*REQUIREMENT*: Search the entries for the word "Sort" and return every line where it is found.

*PROVIDED INFORMATION*:
* * * *

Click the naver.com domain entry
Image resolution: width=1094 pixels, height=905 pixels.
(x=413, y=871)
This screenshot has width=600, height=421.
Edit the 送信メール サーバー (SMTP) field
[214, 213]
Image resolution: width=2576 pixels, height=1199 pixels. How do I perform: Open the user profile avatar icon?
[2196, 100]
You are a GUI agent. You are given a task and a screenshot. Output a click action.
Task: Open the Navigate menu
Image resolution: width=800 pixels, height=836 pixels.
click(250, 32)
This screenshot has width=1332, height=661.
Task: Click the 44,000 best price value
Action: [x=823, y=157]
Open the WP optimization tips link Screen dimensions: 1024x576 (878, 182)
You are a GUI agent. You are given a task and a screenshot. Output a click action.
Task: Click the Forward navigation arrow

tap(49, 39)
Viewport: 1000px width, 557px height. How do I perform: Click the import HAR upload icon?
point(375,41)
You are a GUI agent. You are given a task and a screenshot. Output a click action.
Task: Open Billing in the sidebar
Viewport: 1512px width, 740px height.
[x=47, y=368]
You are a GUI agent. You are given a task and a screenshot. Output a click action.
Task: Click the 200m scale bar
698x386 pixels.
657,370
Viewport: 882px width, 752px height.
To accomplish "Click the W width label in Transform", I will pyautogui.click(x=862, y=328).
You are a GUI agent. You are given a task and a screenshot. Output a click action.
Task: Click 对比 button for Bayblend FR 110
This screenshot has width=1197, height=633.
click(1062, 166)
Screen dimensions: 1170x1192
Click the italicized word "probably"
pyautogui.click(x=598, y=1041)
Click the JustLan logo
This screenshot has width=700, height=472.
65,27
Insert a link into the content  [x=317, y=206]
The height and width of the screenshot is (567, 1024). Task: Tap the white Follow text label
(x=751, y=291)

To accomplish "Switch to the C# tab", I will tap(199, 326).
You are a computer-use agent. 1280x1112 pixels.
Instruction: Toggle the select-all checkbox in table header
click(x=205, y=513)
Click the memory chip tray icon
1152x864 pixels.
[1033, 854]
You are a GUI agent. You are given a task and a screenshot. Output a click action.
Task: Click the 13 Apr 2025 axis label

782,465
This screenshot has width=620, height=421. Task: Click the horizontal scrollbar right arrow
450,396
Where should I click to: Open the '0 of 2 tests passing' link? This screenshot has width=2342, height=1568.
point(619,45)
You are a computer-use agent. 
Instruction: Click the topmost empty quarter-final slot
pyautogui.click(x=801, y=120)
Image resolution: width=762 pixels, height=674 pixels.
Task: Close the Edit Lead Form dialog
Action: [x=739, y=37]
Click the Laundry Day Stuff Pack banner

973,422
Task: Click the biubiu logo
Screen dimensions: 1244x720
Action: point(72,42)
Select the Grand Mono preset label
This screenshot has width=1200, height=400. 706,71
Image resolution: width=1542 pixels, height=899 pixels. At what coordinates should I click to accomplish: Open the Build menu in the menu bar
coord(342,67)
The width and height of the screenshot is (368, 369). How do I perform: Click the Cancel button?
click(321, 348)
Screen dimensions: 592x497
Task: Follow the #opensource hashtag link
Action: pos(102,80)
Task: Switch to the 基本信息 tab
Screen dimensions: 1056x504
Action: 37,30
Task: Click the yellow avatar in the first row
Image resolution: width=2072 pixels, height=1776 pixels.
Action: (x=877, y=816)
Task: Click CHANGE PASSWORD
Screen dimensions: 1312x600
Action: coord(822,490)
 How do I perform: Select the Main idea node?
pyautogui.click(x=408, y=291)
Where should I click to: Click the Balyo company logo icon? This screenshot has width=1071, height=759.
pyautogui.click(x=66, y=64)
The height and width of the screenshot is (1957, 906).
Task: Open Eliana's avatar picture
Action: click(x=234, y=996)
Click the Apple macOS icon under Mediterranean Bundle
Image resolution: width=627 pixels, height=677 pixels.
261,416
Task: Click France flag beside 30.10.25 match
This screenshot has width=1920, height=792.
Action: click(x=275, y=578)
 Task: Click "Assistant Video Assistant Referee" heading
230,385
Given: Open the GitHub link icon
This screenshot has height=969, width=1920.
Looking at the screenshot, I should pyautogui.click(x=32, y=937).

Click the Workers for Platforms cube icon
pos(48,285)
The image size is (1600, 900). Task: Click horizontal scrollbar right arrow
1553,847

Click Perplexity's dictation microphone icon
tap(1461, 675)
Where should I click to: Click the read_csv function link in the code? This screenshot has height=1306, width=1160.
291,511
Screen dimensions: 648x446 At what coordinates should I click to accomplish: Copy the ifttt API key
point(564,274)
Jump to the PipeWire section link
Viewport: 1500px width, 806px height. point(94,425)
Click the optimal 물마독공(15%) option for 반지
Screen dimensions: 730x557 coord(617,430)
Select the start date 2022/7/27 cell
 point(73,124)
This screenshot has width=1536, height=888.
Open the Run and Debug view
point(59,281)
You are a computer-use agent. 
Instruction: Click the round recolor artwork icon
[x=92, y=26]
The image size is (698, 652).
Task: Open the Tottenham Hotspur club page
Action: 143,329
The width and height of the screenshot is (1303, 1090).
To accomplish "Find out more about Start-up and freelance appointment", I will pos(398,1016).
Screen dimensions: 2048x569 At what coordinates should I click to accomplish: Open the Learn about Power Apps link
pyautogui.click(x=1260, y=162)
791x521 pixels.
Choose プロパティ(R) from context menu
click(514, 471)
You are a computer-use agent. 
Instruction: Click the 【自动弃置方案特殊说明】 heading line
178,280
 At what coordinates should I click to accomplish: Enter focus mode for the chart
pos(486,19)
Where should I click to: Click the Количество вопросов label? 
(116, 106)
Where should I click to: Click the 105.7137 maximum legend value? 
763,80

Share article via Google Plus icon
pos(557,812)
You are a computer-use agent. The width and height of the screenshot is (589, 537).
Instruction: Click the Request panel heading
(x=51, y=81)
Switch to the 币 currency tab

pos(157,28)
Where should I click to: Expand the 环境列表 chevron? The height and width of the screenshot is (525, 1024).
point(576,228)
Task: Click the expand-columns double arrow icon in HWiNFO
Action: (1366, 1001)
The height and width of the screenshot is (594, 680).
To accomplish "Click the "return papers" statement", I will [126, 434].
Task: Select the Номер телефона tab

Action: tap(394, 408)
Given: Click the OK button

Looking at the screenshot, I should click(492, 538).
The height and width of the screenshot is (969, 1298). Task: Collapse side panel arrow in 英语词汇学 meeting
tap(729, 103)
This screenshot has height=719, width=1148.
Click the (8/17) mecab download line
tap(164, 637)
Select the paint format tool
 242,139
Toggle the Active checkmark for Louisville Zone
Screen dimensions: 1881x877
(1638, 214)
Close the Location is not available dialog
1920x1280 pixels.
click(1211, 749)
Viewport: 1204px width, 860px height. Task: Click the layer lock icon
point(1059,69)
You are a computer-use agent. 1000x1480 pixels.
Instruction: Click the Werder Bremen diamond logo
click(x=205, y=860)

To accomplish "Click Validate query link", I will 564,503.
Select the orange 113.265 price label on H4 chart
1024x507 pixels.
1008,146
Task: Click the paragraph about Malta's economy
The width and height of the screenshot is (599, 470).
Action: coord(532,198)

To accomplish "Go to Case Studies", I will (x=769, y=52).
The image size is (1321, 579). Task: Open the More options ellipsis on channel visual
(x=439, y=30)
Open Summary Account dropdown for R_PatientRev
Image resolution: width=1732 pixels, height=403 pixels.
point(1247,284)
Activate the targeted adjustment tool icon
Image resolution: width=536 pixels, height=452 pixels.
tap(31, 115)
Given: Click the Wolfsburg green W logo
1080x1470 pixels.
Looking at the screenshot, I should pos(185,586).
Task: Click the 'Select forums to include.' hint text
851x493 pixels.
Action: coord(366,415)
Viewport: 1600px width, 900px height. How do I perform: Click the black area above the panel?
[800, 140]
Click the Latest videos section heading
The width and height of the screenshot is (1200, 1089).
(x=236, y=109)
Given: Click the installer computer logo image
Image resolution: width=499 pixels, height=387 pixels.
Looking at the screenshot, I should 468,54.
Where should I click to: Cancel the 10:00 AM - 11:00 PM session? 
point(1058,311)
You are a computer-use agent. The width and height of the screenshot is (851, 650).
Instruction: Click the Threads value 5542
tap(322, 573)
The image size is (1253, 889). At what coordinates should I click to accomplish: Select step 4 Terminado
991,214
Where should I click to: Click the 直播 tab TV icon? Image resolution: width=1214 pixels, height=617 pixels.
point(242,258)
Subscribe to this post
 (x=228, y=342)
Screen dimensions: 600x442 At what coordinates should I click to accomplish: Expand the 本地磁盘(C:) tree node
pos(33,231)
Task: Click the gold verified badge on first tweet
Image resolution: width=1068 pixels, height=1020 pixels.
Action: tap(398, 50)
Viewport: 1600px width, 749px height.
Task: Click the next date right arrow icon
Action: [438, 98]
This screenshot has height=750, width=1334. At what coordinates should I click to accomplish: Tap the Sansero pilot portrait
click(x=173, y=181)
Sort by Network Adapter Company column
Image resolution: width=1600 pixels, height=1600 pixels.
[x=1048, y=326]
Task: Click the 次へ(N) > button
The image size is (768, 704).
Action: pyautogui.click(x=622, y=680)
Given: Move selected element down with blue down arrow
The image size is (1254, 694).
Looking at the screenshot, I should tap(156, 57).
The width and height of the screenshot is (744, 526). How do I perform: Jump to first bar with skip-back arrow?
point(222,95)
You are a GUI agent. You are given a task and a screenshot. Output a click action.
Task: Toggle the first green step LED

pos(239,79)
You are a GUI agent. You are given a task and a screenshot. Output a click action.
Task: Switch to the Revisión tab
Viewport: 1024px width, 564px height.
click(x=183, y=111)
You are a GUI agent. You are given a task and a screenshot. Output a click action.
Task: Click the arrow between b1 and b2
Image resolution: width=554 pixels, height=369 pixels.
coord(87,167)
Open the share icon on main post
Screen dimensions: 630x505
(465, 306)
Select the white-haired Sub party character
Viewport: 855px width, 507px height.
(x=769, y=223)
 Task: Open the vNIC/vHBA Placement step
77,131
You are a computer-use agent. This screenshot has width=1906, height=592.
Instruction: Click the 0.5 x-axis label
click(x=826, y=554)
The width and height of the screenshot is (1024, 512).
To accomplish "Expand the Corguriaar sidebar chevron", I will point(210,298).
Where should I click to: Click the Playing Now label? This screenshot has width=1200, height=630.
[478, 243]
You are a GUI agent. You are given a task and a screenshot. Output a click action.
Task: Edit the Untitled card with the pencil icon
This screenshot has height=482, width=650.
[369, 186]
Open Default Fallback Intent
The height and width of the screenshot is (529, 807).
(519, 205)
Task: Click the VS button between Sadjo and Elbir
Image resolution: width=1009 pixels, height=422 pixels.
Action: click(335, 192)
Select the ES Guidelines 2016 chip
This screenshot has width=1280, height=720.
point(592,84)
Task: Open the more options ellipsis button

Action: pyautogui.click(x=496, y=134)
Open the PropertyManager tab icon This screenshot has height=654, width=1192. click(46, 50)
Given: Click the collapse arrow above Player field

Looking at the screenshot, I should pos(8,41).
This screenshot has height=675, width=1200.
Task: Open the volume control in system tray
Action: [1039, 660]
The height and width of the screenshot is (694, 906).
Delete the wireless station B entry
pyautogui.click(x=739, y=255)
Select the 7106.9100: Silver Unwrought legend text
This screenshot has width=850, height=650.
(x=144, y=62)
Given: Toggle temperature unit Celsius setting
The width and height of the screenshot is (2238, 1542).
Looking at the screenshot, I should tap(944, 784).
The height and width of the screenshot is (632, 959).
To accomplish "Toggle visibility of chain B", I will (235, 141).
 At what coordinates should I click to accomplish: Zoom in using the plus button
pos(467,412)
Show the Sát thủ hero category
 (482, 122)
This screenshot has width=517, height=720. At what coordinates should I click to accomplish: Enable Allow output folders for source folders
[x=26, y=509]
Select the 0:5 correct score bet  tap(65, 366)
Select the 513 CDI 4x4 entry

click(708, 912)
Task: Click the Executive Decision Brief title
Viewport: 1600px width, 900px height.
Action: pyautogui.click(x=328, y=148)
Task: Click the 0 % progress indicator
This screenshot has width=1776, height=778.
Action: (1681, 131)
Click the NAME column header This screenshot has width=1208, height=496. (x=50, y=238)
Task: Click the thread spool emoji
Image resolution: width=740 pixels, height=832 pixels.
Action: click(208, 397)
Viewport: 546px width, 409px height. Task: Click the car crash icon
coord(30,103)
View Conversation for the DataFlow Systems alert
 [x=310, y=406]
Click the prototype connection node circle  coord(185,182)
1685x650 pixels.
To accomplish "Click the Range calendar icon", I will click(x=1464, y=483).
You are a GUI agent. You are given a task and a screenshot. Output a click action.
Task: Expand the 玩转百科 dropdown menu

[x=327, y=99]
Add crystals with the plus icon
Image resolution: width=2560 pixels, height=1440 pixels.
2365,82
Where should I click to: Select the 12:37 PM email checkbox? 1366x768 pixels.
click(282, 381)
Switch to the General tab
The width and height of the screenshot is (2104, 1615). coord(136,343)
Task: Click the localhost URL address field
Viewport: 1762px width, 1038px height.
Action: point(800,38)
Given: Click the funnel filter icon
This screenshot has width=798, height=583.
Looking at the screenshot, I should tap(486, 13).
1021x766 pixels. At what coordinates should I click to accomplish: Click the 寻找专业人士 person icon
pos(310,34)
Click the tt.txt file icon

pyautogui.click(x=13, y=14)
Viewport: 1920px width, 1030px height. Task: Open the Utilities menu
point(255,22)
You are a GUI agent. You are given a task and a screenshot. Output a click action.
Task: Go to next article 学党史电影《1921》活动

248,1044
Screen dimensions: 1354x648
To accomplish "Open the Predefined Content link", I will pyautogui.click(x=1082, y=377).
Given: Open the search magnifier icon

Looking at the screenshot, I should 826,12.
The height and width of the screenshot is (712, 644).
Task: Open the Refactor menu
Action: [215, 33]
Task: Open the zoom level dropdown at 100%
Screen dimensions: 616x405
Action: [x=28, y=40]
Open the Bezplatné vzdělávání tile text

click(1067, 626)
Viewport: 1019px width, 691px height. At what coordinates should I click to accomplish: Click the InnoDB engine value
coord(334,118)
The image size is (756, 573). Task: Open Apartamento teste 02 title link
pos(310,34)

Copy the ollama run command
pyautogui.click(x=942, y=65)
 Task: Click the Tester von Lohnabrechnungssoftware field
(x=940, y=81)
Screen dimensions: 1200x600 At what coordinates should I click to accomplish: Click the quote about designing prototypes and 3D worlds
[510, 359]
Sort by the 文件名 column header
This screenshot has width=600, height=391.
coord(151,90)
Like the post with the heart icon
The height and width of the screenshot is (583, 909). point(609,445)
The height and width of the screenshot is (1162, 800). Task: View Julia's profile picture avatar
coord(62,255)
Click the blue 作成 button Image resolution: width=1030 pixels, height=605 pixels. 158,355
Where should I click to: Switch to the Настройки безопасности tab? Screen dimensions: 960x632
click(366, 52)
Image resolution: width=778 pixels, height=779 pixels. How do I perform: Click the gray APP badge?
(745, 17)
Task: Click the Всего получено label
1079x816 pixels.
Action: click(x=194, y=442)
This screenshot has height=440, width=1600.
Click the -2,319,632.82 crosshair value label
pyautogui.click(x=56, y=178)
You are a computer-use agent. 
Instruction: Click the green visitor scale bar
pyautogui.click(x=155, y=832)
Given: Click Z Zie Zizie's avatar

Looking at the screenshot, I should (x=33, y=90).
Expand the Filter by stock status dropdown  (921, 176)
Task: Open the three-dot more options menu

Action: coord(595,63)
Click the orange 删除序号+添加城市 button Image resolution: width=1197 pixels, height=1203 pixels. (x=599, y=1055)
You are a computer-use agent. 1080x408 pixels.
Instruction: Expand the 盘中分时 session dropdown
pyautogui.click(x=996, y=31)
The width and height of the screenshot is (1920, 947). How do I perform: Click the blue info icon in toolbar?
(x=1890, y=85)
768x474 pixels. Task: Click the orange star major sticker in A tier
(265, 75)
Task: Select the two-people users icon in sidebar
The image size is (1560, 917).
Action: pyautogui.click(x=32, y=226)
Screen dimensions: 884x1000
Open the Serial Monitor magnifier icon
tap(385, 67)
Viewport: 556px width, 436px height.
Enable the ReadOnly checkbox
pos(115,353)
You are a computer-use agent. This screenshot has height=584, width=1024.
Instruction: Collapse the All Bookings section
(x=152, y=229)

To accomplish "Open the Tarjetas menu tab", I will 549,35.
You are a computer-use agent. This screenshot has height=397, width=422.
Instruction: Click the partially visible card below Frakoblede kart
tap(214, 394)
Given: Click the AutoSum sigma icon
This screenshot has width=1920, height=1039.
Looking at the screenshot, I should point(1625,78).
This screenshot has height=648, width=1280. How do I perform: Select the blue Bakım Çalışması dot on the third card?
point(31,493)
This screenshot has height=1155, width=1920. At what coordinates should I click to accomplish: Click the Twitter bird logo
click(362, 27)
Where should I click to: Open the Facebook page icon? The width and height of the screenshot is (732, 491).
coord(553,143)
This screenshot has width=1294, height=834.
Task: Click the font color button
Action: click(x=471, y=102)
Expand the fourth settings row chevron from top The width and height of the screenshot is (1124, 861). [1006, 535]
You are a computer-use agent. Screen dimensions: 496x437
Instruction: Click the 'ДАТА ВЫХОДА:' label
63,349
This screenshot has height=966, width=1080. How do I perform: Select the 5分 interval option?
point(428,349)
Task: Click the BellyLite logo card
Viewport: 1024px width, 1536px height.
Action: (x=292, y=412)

* * * *

*RESPONSE BOX*:
Sort by Network Adapter Company column
Sort by the 文件名 column header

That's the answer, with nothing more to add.